Sometimes, finding a good story isn’t the problem. You could be innocently sitting at your desk, sneaking in a play on Facebook Scrabble, when you get a new email. Why, it’s from the academic dean, and he just wanted to let you know about this student who is not only first chair trombone in the local symphony orchestra, but has also not allowed a goal in net all season as the lacrosse team’s goalie and has logged 250 hours of community service this semester at a nearby soup kitchen. Oh, and she’s got a 4.0 GPA, pre-med. And she was raised by wolves. OK, fine, she wasn’t raised by wolves, but she does hail from a small mountain town in Wyoming and is a first-generation college student.
Man! What a great profile for the website! Sometimes the stories write themselves, don’t they?
No, actually. They never do.
The bulk of the writing for any story—which, for the purposes of this discussion, could be a news story, a Q&A, a thumbnail profile or any kind of narrative web feature—comes before you even type the first word. It comes in the research and the interview.
Here are some interview tips to make writing of a good story easier:
1. Do your research
Don’t rely on the subject to tell you everything in the interview. Spare everyone’s time by learning as much as you can beforehand. This will help make your questions more informed (“What was the key to winning player of the week three weeks in a row?” versus “How successful has this season been for you?”)
2. Why are you writing this, and who is it for?
In writing-speak, a goal is an angle. Have a good sense of what you want this story to ultimately accomplish. Where will it be published? Will it be a long feature or a brief? Will it run in both print and web? Who is the target audience? What impression do you want your audience to come away with having read it? What do you want them to do?
3. Location, location, location
Pick an interview location you know will be available and relatively quiet. That said, be prepared to go with the flow. I’ve set up interviews in the Campus Center, only to arrive and find the Campus Center randomly closed for construction. Have a backup spot in mind, and don’t get worked up about it—it won’t help the interview if you curl into a stressball.
4. Photo and video
The best location for an interview may not be the best location for a photo or video shoot, and vice versa. Plus, some people get nervous around cameras. If you can avoid it, try to have your interview and any camera action take place separately. Don’t worry about requesting two slices of your subject’s time. Everyone wants publicity, and they will spend the time to get it.
5. Did you get all of that?
In addition to taking copious notes, you should audio record every interview you do, but always ask permission first, both for phone and in-person interview. I let the subject know it’s just for transcription purposes (unless I know that we may be doing a multimedia component, in which case I let them know that, as well).
6. Use your questions as a guide
It’s always good to come up with a list of questions ahead of time, but don’t stick to them rigidly. Be open to where the conversation takes you. Ask follow-up questions. Extract context. Press for additional details.

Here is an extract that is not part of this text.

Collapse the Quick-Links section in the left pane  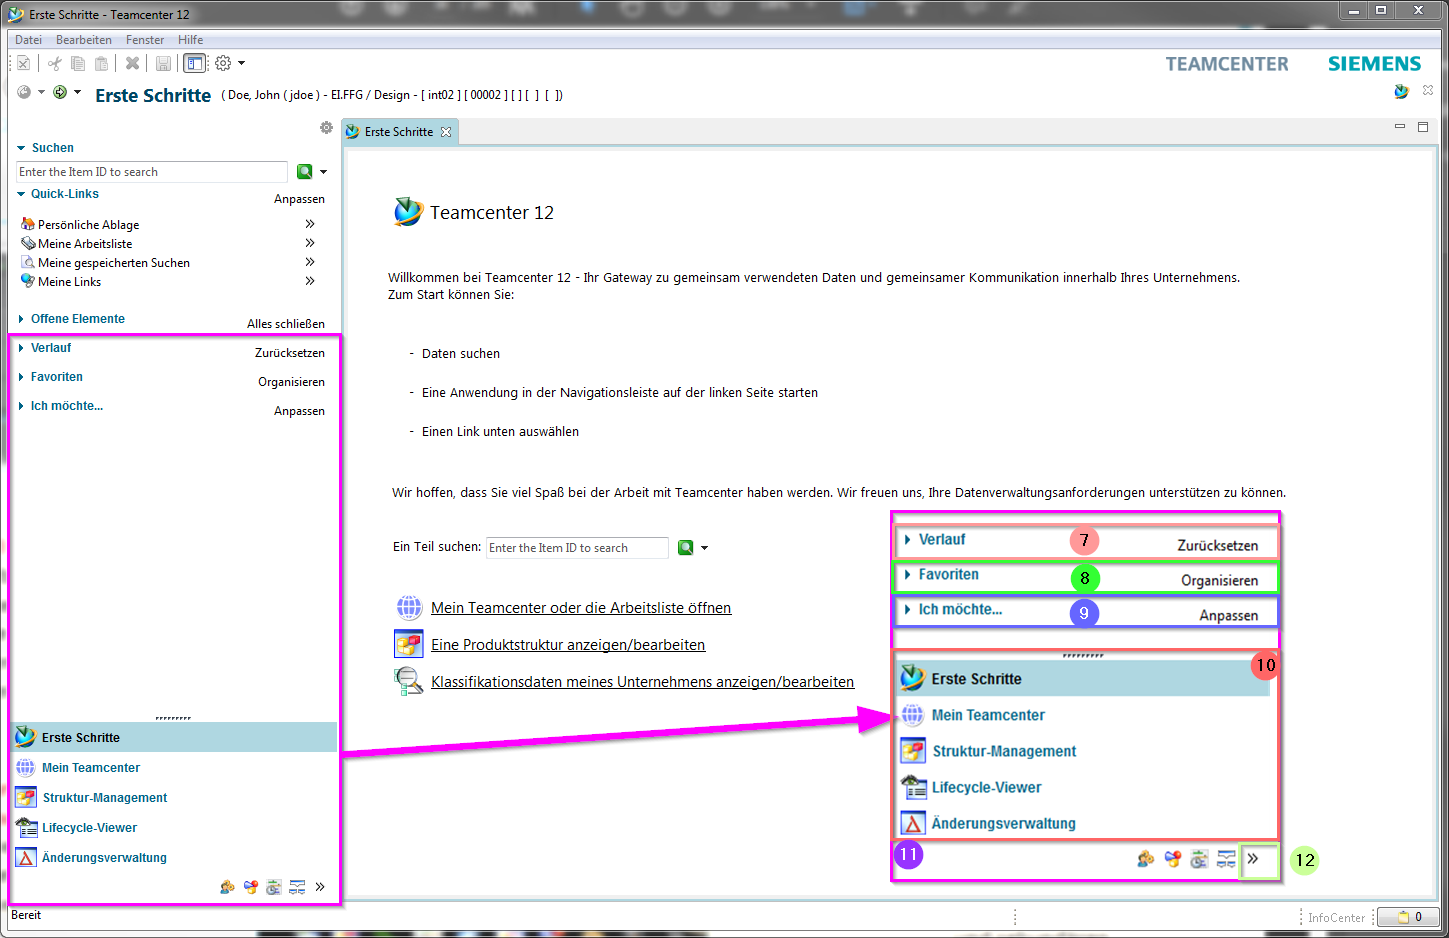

7. Don’t be afraid of tangents
While sometimes tangents can be dangerous, especially if you’re short on time or end up getting way off track, they can sometimes lead you to places where the subject is more at ease. That can help with the rest of the interview. If you’re profiling a professor of engineering, but you happen to know he is also an avid cook, chat about that for a little while. You’ll likely stoke a passion that will open him up, and you may even find some neat metaphors for your piece.

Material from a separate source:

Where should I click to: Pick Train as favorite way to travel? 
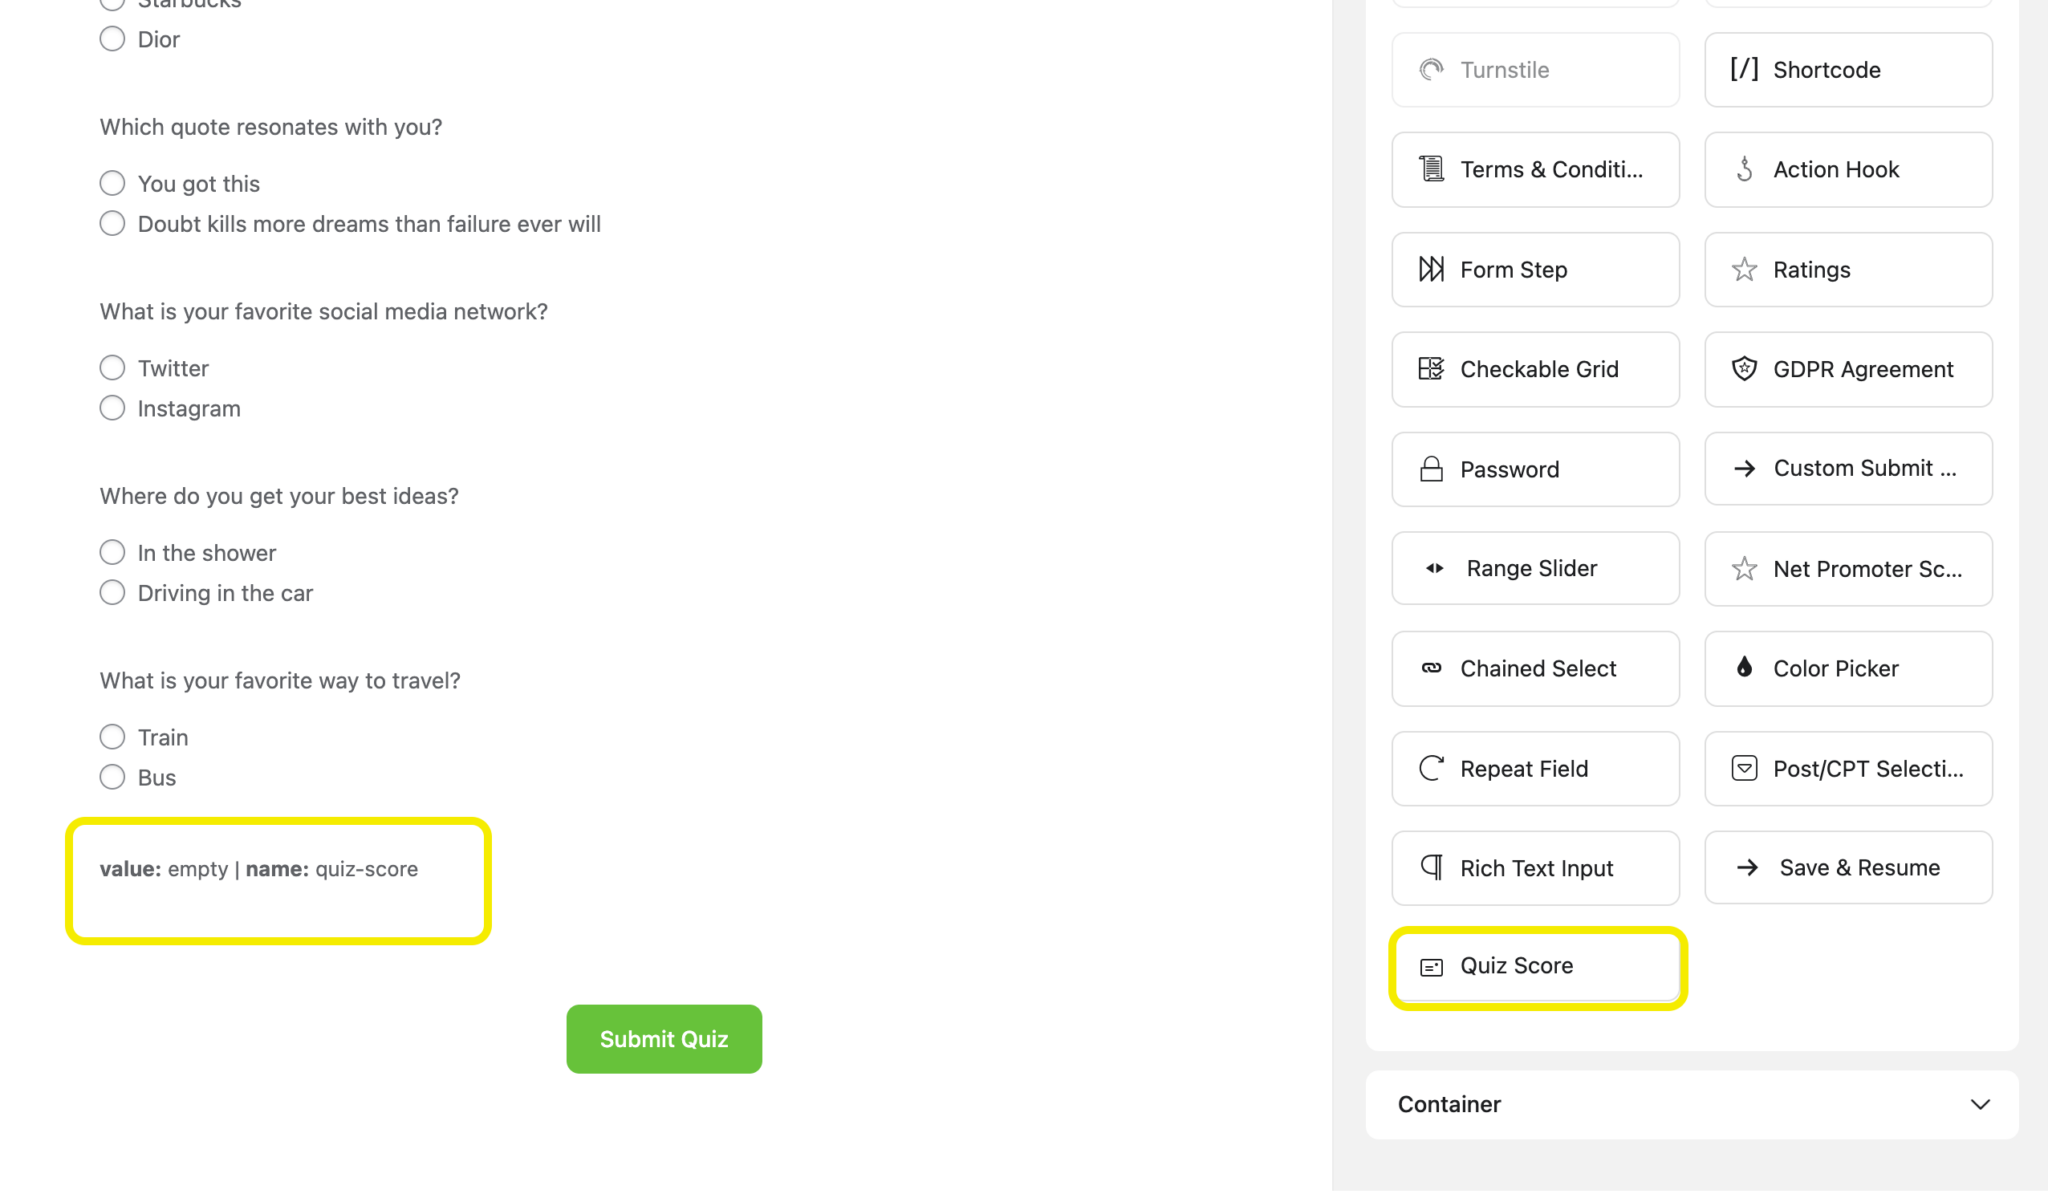(x=112, y=736)
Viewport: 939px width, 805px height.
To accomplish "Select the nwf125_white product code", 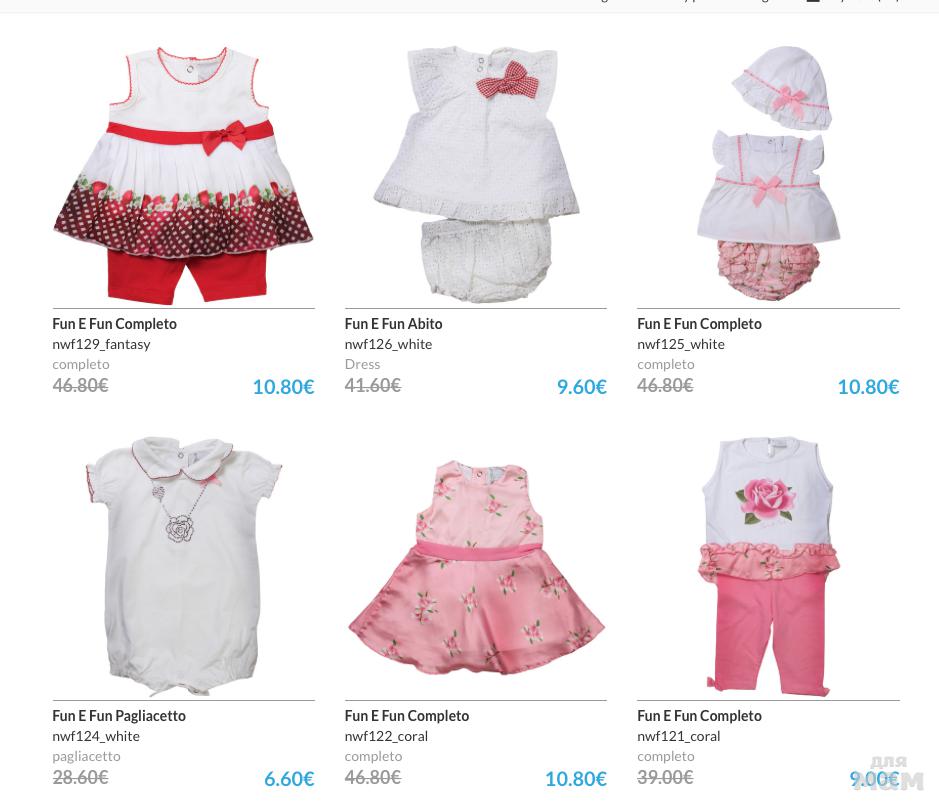I will click(x=681, y=344).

8. Delve into their background
Whether I’m interviewing a jazz saxophonist or a geneticist, I always ask how they got interested in what they’re doing. The answer likely goes back to high school or college, sometimes earlier, and often makes for a good anecdote that may end up as your lead.
9. Avoid yes/no questions
Ask questions designed to solicit open-ended, reflective or explanatory answers. “Were you guys excited to win the championship?” gets replaced with “How did it feel to hoist the trophy after you scored the winning goal?”
10. Get the details
Years, dates, hometowns, last names—I get as much of this as I can during the interview. You don’t want to rely solely on the…
At the end of every interview, I always ask for the best way to get in touch if I have any follow-up questions, because chances are, I will. Don’t be afraid to ask follow-up questions or to get confirmation on spellings, dates, etc. Something that made sense during the interview may make little sense three days later.
12. Always Be Closing
The best way to close an interview is to simply ask if there is anything you didn’t cover. I’m always shocked when I get responses like, “Oh, well, I’m also founding this nonprofit” or “Well, I’m also going to Africa next week to teach English for a year.” Then the interview goes on for another 15 minutes. But that’s OK. That’s the good stuff. And since it got brought up voluntarily, they must be passionate about it.
13. Talk to others
In your interview, ask your subject whom she works closely with, respects or admires, or holds as a favorite professor. Then, go chat with them—they may not only give you additional details or fact-checks, but also supply some great supporting quotes.
How do you make sure you nail the interview? What questions do you ask? What other prep work goes into writing a good story?